> [RECORDS SHOWN]
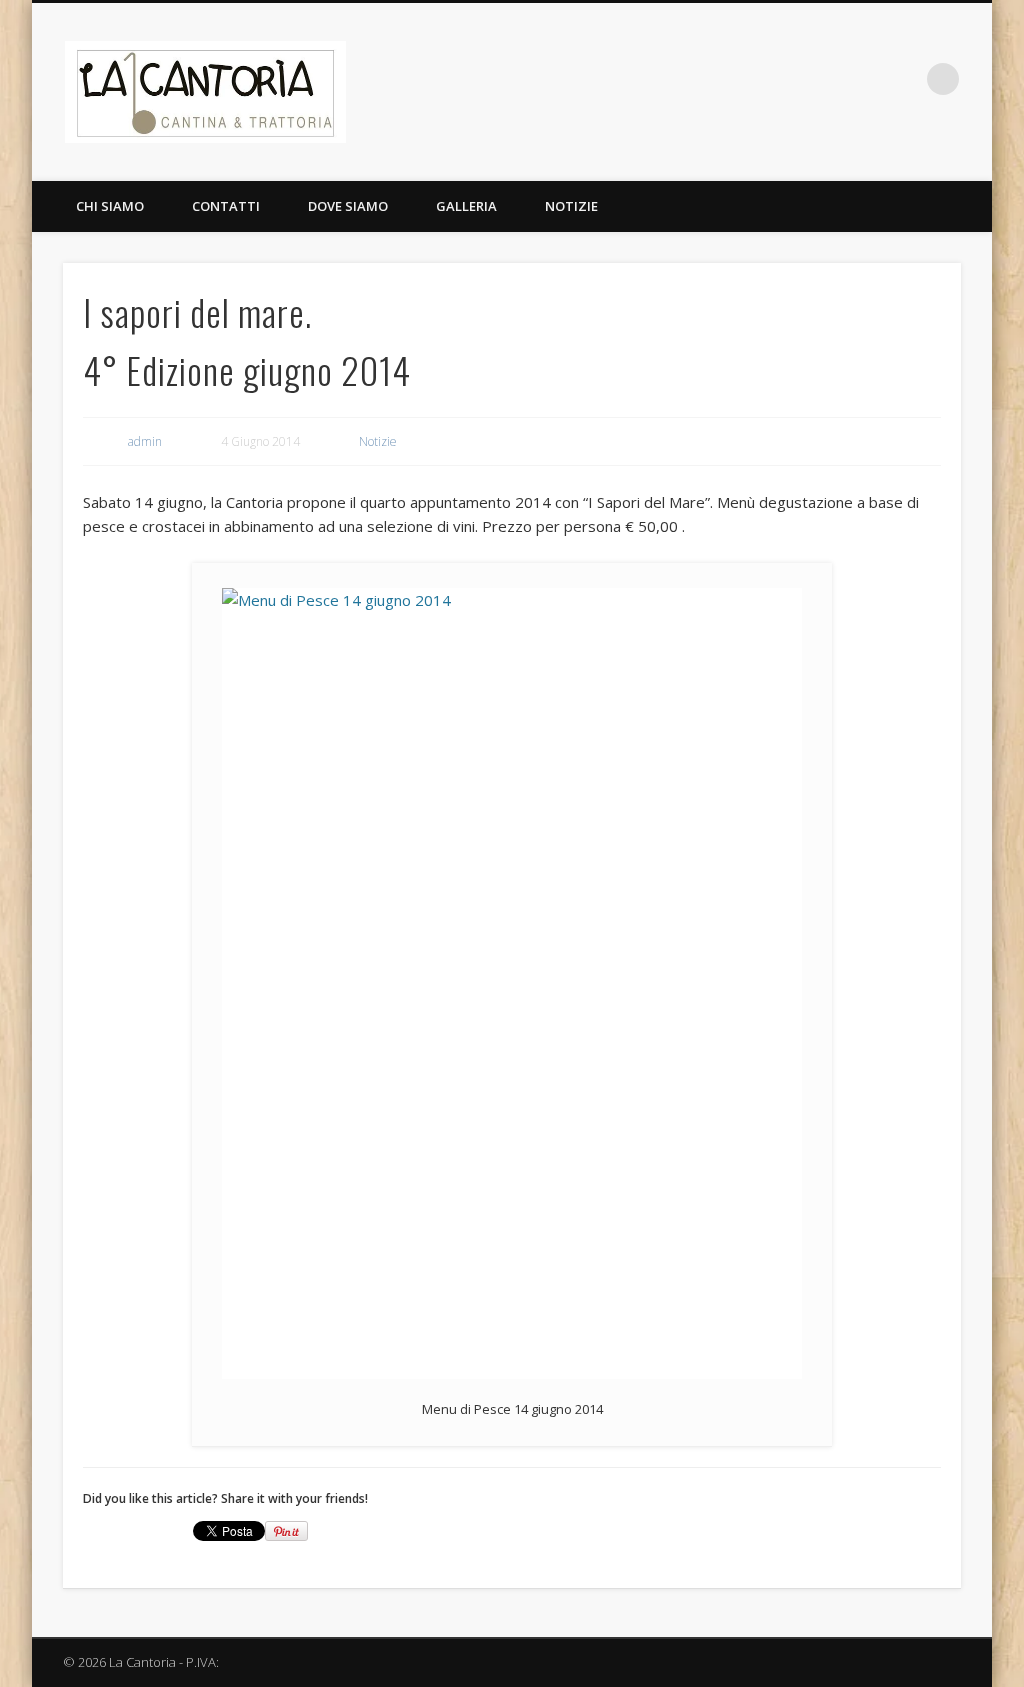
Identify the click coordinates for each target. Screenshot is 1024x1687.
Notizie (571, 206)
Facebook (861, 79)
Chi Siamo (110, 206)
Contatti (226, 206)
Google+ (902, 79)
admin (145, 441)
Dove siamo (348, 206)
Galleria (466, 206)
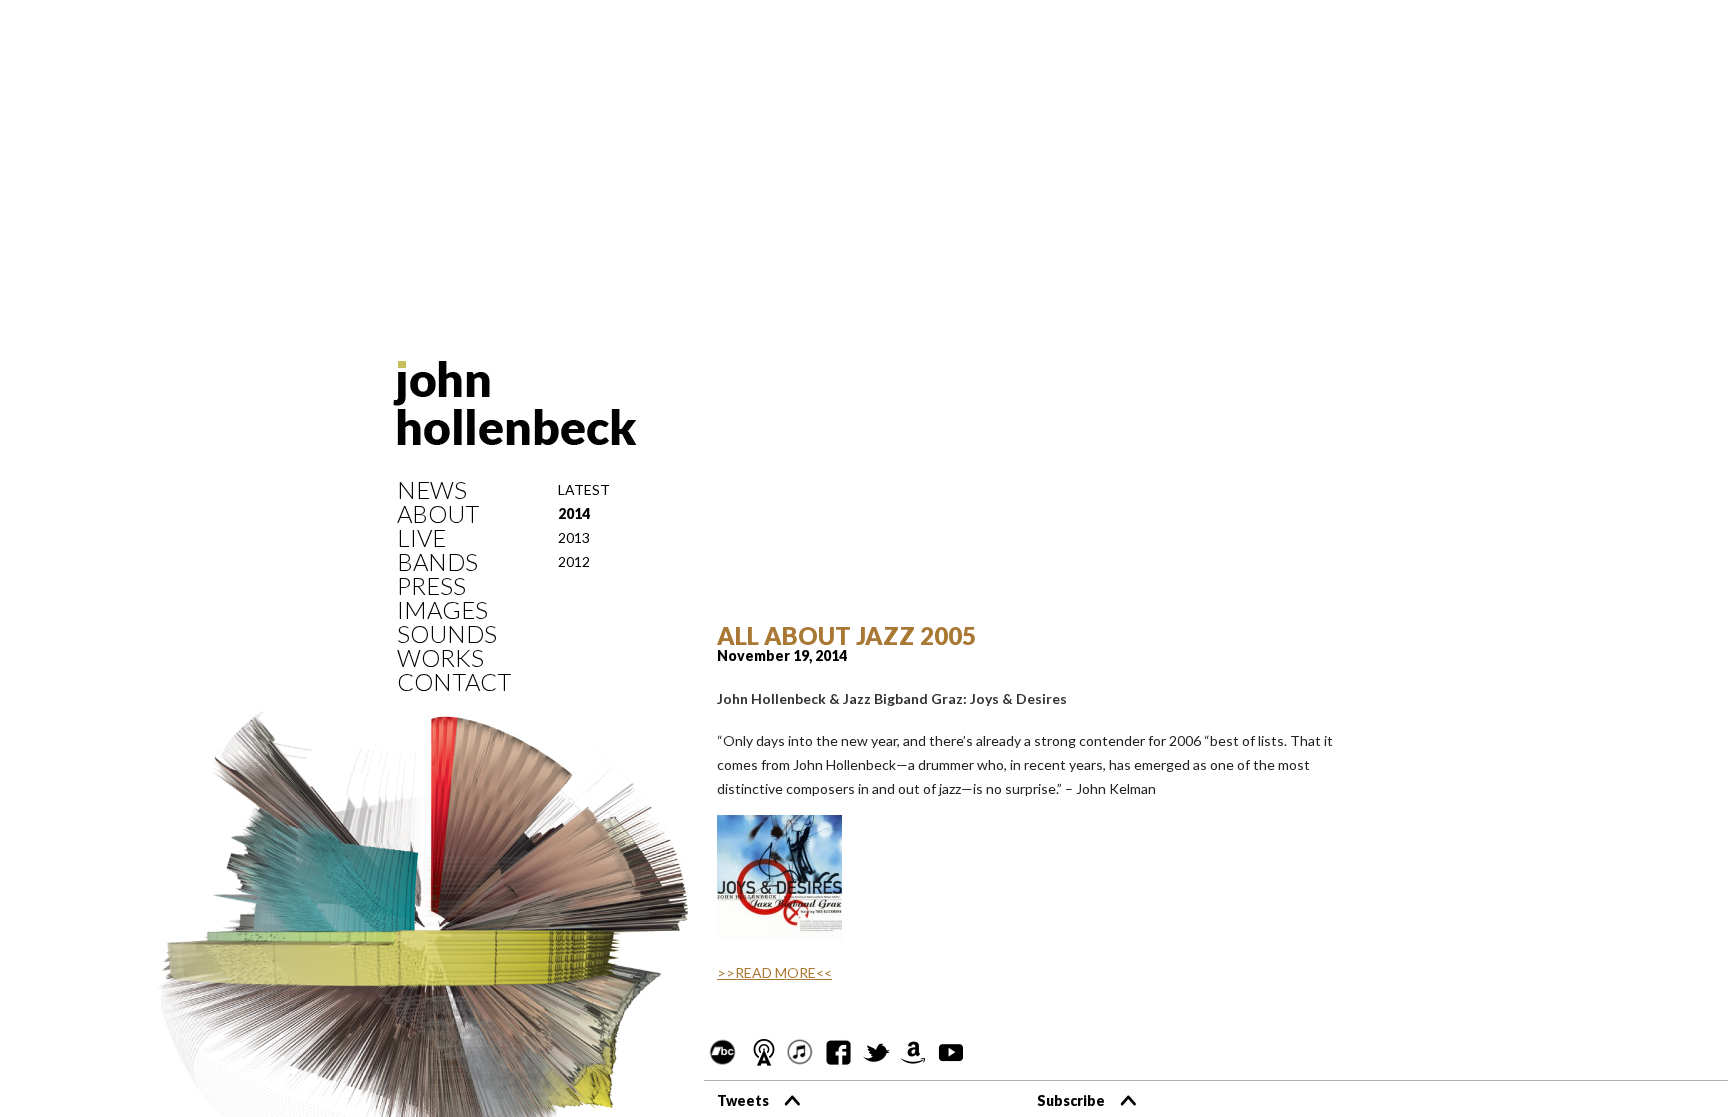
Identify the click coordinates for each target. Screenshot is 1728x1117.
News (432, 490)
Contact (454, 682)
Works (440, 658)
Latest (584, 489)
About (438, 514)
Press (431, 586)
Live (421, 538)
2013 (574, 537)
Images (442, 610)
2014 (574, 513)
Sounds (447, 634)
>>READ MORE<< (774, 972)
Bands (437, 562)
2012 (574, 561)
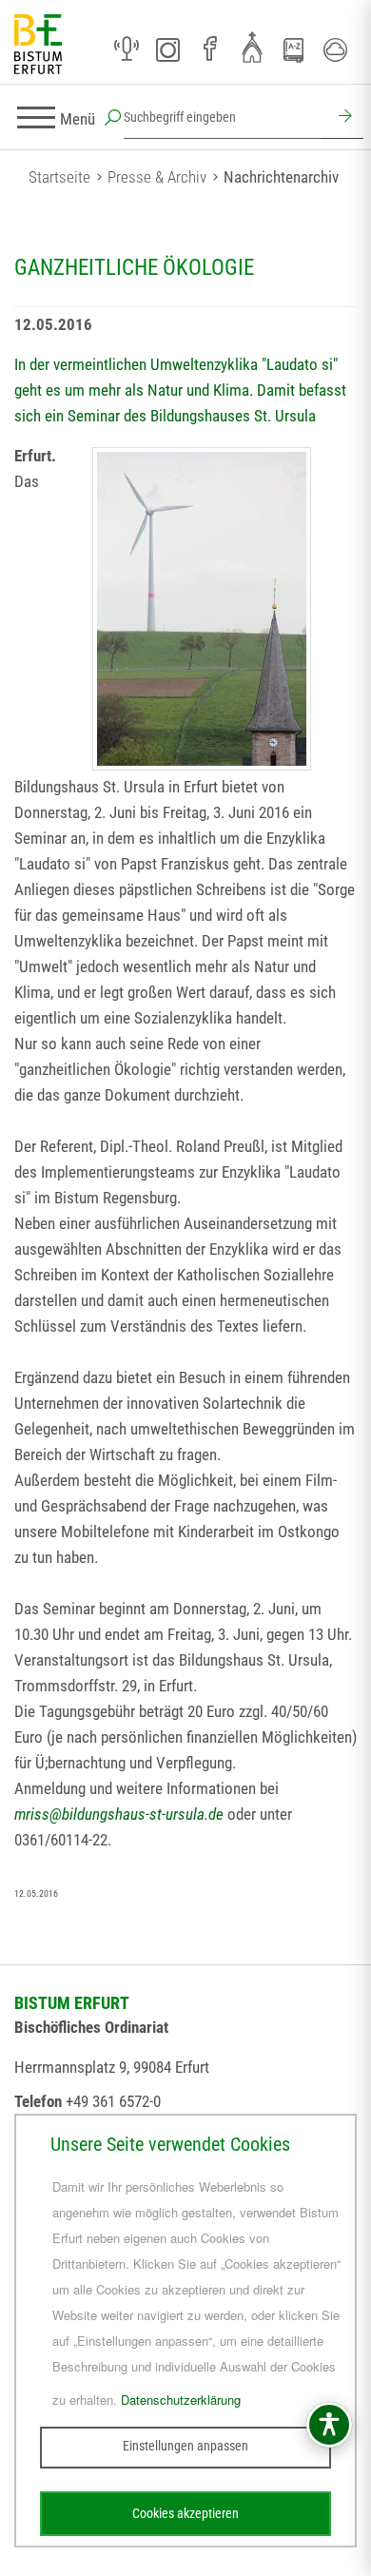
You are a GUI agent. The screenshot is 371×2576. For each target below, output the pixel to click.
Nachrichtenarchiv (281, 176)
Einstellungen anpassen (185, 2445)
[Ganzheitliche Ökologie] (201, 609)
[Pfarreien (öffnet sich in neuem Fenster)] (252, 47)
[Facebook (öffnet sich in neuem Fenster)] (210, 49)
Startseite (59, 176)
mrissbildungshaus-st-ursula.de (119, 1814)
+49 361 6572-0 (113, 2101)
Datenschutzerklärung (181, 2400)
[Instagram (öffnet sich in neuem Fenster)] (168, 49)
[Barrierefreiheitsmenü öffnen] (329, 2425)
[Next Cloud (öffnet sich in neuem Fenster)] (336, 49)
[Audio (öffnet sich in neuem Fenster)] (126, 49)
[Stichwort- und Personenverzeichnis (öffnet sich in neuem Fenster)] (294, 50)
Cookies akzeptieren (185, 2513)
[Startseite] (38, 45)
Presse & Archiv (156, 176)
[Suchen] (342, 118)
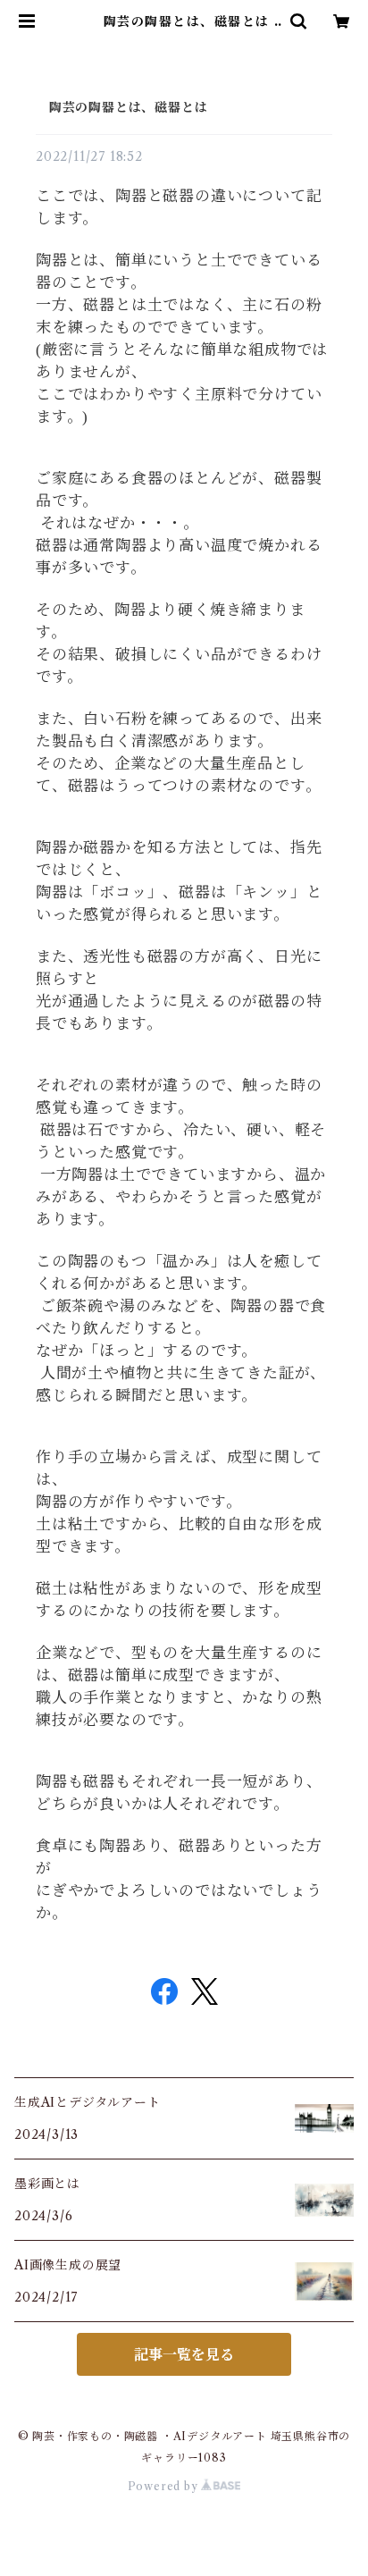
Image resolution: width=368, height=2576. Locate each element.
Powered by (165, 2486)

> [PROBLEM TO SOLVE]
Though the entries above contain pictures, none should be copied; reproduce only the lines between the one holding "Live (421, 538)" and the one holding "You are a GUI", inclusive, exactly as written.

> [EXPECTED ANSWER]
Live (421, 538)
2013 (574, 537)
Images (442, 610)
2014 (574, 513)
Sounds (447, 634)
>>READ MORE<< (774, 972)
Bands (437, 562)
2012 (574, 561)
You are a GUI agent. The screenshot is 371×2576. For each target below, output the pixel to click.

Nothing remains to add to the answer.